By contrast, in the unrelativized world (where there are no oracles), we can’t separate any complexity classes between P and PSPACE.  Doing so is universally recognized as one of the biggest open problems in mathematics (in my opinion, it’s far-and-away the biggest problem).

Now, Bernstein and Vazirani proved that BQP is “sandwiched” between P and PSPACE.  For that reason, as they write in their paper, one can’t hope to prove P≠BQP in the unrelativized world without also proving P≠PSPACE.

Let’s move on to another major result from Bernstein and Vazirani’s paper, namely their oracle separation between BPP and BQP.  You might wonder: what’s the point of proving such a thing?  Well, the Bernstein-Vazirani oracle separation gave the first formal evidence that BQP “might” be larger than BPP.  For if BPP equaled BQP relative to every oracle, then in particular, they’d have to be equal relative to the empty oracle—that is, in the unrelativized world!

(The converse need not hold: it could be the case that BPP=BQP, despite the existence of an oracle that separates them.  So, again, separating complexity classes relative to an oracle can be thought of as a “baby step” toward separating them in the real world.)

But an even more important motivation for Bernstein and Vazirani’s oracle separation is that it led shortly afterward to a better oracle separation by Simon, and that, in turn, led to Shor’s factoring algorithm.
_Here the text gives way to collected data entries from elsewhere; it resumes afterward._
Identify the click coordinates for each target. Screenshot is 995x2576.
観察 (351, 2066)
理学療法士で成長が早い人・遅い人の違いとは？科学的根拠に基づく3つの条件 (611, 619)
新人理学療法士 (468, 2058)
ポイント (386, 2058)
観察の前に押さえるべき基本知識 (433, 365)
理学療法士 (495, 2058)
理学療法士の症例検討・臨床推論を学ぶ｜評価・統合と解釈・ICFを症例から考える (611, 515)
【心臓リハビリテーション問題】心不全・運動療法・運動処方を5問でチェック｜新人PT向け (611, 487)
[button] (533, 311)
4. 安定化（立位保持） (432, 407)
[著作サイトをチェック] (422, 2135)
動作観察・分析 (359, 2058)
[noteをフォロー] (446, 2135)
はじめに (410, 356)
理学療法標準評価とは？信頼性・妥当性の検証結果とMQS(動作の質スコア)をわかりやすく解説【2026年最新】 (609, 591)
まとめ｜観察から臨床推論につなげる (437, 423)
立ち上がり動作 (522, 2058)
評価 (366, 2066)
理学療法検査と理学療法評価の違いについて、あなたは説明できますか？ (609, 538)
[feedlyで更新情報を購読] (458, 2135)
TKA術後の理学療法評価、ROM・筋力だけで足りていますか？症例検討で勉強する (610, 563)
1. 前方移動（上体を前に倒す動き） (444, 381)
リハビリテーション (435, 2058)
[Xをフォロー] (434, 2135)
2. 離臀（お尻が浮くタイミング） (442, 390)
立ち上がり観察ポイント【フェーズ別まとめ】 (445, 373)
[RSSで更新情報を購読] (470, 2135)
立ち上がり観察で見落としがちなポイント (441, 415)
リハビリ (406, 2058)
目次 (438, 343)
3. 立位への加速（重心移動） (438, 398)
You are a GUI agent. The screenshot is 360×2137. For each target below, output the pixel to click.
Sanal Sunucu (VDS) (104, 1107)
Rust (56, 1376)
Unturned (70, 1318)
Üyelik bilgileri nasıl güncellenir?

In a sense, what Shor did was to “remove the oracle” from Simon’s problem.  In other words, Shor found a concrete problem in the unrelativized world (namely factoring integers), which has a natural function associated with it (namely the modular exponentiation function, f(r) = xr mod N) that one can usefully treat as an oracle.  Treating f as an oracle, one can then use a quantum algorithm related to Simon’s algorithm to find the period of f, and that in turn lets you factor integers in polynomial time.

Of course, Shor’s algorithm became much more famous than Simon’s algorithm, since the implications for computer science, cryptography, etc. were so much more concrete and dramatic than with an abstract oracle separation.  However, the downside is that the speedup of Shor’s algorithm is no longer unconditional: for all anyone knows today, there might also a fast classical algorithm to factor integers.  By contrast, the speedup of Simon’s algorithm (and of Bernstein-Vazirani before it) is an unconditional one.

37 Responses to “Doing my oracle duty”

  1. Zack Says:

    Can you explain, please, why it’s easier to prove separations in the presence of an oracle? Naively, it seems like oracles should only ever make it harder to prove a separation, because if an oracle doesn’t speed up a problem, the optimal algorithm for that problem will just ignore the oracle.

  2. rrtucci Says:

    “I promised myself I’d stop blogging…Recently a colleague of mine, …. sent me a long list of questions..”

    Come on Scott. Face up to it. You have a blogging problem.
    Just one random email from a colleague, and you fall off the bandwagon.

  3. Dave Says:

    Naively, it seems like oracles should only ever make it harder to prove a separation, because if an oracle doesn’t speed up a problem, the optimal algorithm for that problem will just ignore the oracle.

    You design the oracle so that it “speeds up” one computational model but not another. For instance, NP is defined by nondeterministic Turing machines and P by deterministic Turing machines, so to get an oracle separating P from NP you design the oracle so that it is easy for a NTM to use it to solve some problem but not for a DTM. For instance, here’s how to store a bit so that a NTM can access it but not a DTM: choose a string of length n randomly, and if the bit is 1, put the string in the oracle language; if the bit is 0, don’t. A NTM can use its nondeterministic magic to ask “does the oracle contain any string of length n?” to compute this bit quickly, but a DTM can do no better than to search all of {0,1}n.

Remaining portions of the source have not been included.